#### [YOUR TASK]
No pictures should appear in the copy; otherwise retype the entries exactly.

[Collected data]
****************************************

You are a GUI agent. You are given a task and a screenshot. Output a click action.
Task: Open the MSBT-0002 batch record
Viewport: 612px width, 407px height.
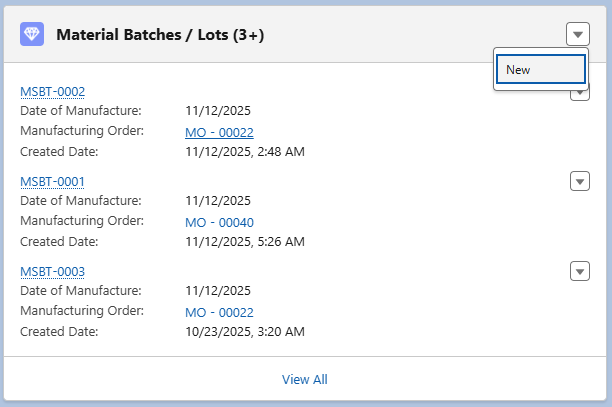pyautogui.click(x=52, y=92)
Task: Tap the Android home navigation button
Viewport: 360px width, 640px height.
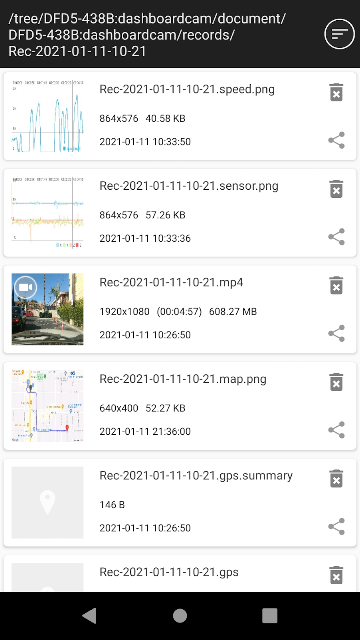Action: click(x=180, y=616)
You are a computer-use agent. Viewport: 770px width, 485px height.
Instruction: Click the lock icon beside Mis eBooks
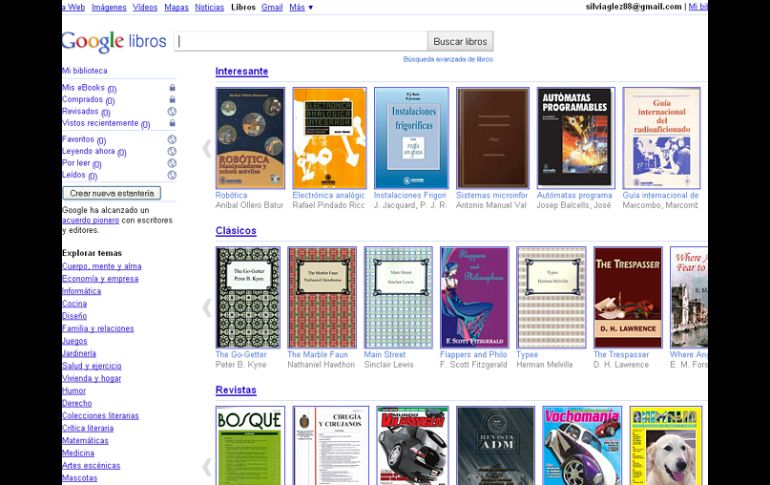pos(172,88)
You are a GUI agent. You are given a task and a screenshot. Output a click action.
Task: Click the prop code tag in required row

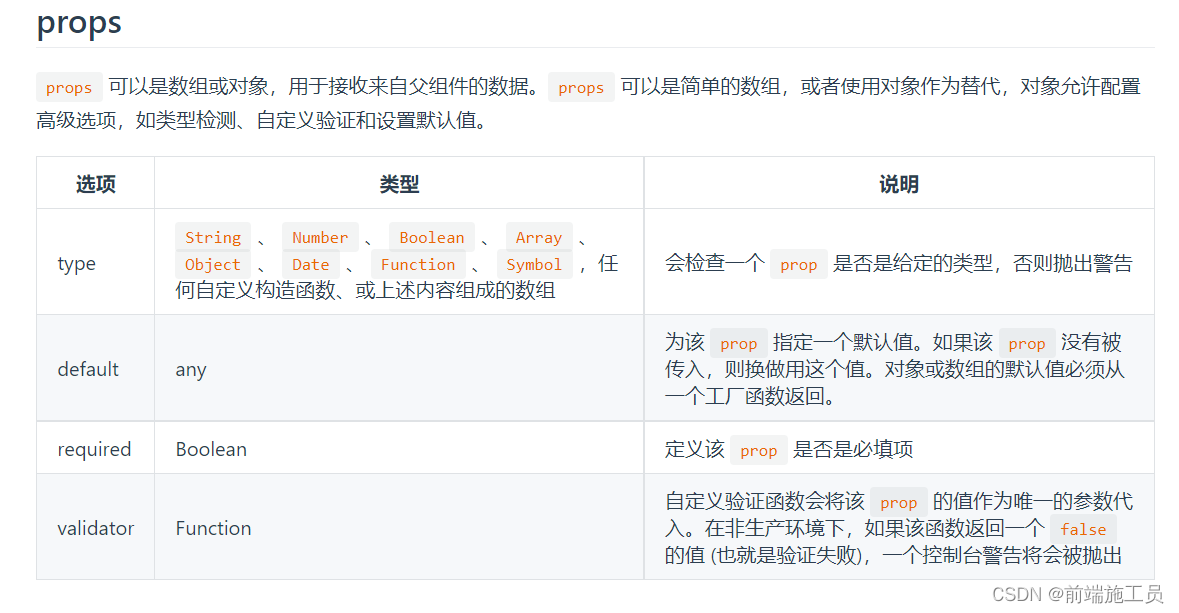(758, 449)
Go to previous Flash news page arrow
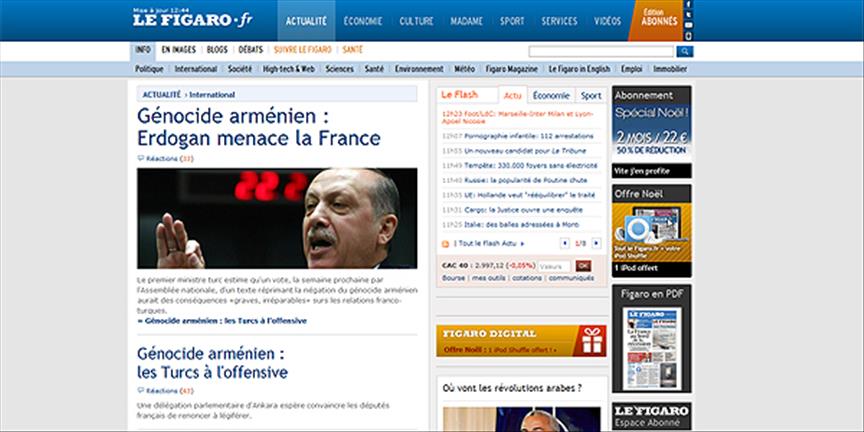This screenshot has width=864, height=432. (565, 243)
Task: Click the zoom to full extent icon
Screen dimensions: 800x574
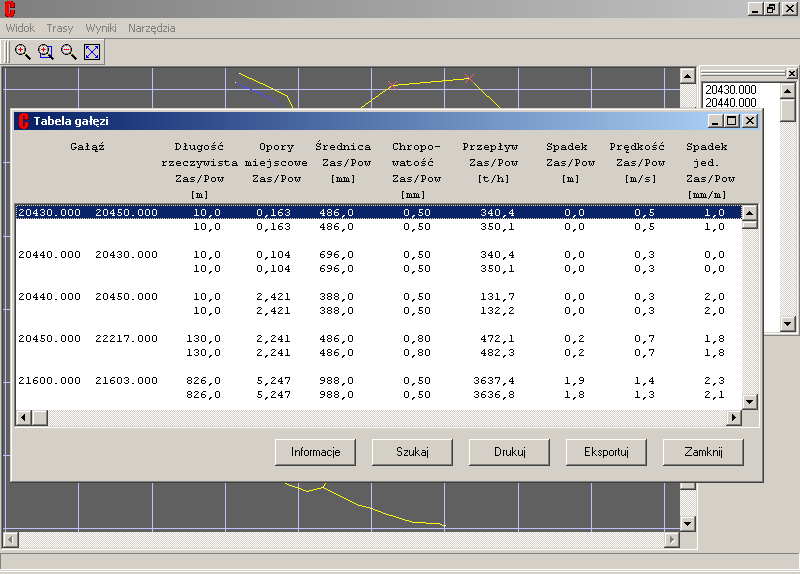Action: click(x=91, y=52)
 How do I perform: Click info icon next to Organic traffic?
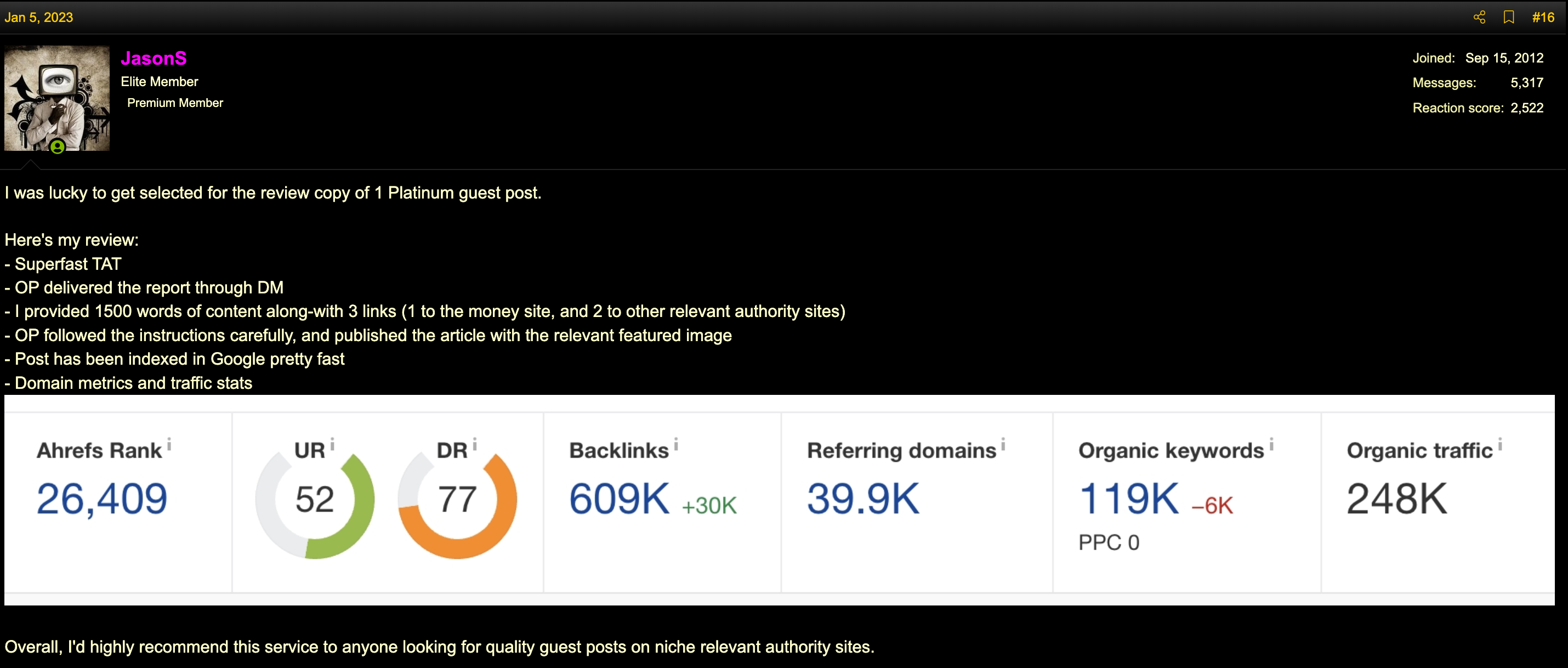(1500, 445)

****************************************

#### [WORKED SOLUTION]
You are a GUI agent. You are given a task and a screenshot. Output a click action.
Task: Open the MSBT-0002 batch record
Viewport: 612px width, 407px height.
pyautogui.click(x=52, y=92)
Task: Tap the Android home navigation button
Viewport: 360px width, 640px height.
Action: click(x=180, y=616)
You are a computer-use agent. Viewport: 770px width, 485px height.
Instruction: Click the lock icon beside Mis eBooks
pos(172,88)
You are a GUI agent. You are given a task and a screenshot. Output a click action.
Task: Click the prop code tag in required row

(758, 449)
Go to previous Flash news page arrow
This screenshot has width=864, height=432. (565, 243)
Task: Click the zoom to full extent icon
Screen dimensions: 800x574
Action: click(x=91, y=52)
 How do I perform: Click info icon next to Organic traffic?
(1500, 445)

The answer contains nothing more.